Virtual reality has come a long way in recent years, creating unreal environments and tactile experiences. However, researchers have struggled to recreate an adequate simulation of our most precious senses of touch, like kissing.
Carnegie Mellon University’s Future Interfaces Group has tweaked an off-the-shelf virtual reality headset to recreate the sense of touch on a wearer’s face —specifically, a kiss on the mouth — without adding any parts that actually cover that area, according to a video released by the group last Wednesday.
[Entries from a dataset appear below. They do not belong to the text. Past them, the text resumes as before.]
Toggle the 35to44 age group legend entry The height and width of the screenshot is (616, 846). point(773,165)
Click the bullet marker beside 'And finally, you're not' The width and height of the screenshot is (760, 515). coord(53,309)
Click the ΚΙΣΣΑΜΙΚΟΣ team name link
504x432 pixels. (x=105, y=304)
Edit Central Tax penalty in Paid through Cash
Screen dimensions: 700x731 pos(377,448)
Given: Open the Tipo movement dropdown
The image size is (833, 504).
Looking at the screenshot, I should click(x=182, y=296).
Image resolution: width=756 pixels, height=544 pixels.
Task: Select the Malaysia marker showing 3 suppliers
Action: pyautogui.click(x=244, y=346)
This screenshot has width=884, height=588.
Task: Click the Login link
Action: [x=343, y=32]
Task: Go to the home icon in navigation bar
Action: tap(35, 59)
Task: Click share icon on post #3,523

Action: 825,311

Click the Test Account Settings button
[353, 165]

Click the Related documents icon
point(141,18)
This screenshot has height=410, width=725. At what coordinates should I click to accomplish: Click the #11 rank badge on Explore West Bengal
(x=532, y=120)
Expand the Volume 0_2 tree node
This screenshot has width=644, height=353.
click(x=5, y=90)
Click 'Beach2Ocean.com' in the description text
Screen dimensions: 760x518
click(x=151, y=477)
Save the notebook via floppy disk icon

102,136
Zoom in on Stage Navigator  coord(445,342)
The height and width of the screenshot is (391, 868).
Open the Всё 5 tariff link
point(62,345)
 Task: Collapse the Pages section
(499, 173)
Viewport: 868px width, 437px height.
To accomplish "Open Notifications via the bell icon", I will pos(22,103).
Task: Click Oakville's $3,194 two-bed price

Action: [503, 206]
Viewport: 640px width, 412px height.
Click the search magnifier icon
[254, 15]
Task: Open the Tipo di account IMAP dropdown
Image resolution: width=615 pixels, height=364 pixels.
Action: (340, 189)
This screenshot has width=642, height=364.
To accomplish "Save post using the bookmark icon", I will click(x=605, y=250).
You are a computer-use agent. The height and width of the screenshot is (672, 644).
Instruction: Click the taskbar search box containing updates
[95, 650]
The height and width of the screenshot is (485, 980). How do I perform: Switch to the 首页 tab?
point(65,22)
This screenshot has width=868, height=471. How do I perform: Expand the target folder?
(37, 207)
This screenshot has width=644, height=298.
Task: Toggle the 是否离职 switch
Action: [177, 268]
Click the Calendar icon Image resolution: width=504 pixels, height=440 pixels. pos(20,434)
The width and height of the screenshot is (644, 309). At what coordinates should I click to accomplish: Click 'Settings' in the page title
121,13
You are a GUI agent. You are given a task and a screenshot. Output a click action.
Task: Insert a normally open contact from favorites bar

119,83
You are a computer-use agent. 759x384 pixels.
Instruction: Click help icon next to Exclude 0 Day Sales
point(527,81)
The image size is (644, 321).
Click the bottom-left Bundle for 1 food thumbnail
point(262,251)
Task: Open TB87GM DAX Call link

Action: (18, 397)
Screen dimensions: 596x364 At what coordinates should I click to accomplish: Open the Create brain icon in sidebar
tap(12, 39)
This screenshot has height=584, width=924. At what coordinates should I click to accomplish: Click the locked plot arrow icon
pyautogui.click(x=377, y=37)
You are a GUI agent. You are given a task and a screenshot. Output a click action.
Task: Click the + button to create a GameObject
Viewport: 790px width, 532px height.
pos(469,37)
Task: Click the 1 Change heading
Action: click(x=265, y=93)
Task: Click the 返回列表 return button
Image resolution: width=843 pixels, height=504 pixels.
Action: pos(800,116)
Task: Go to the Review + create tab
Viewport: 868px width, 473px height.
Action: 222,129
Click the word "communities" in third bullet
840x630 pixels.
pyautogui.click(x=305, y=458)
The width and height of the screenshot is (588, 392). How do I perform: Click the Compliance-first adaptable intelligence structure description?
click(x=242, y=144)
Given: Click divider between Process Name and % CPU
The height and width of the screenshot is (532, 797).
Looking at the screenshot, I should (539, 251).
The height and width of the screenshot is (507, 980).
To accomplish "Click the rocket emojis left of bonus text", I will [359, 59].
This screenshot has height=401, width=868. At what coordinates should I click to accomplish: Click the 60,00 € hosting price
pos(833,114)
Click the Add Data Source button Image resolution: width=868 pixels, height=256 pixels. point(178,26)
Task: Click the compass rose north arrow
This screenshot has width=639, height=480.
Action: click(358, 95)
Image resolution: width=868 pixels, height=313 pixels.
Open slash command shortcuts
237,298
They achieved this by using ultrasonic transducers.
Making the most of ultrasonic transducers
“In this research, we built a thin, compact, beamforming array of ultrasonic transducers, which could be integrated into future headsets in a practical and consumer-friendly way,” wrote the researchers on their website, about the way they made the magic .
We use this hardware to focus air–borne acoustic energy onto the lips and into the mouth, creating sensations such as taps and continuous vibrations, which we can also animate along arbitrary 3D paths,” the researchers continued. and tongue. When coupled with coordinated graphical feedback, the effects are convincing, boosting realism and immersion.”
Although the most obvious application of such a device is kissing, the group notes that they built a variety of sensory demos, “including raindrops, mud splatter, pushing through cobwebs, and crawling bugs.” Basically, it seems that they have created simulations for nearly any sensation you can feel on your face.
A first-of-its-kind application
This is nothing short of impressive, and the group notes that it’s a first-of-its-kind application. “While in-air haptics using ultrasonic phased arrays is not new, we are the first to integrate the technology into a headset for use on the mouth and explore the rich application space,” the researchers added on the website release.
The development is exciting, but it could be further engineered to offer full-body virtual reality sensations. That’s an incredible proposition, we know. Not to mention how cumbersome body-spanning VR devices might need to be, with today’s technology. Regardless, it would be terribly misguided to simply dismiss VR sensation technology — since the coming decades will probably see vast swathes of the human population “jacking in” to virtual reality devices, out of a need to experience things that would not otherwise afford them — from a singular trip to the moon and Mars, to the infinite complexity of our long and ancient history. The possibilities are truly limitless.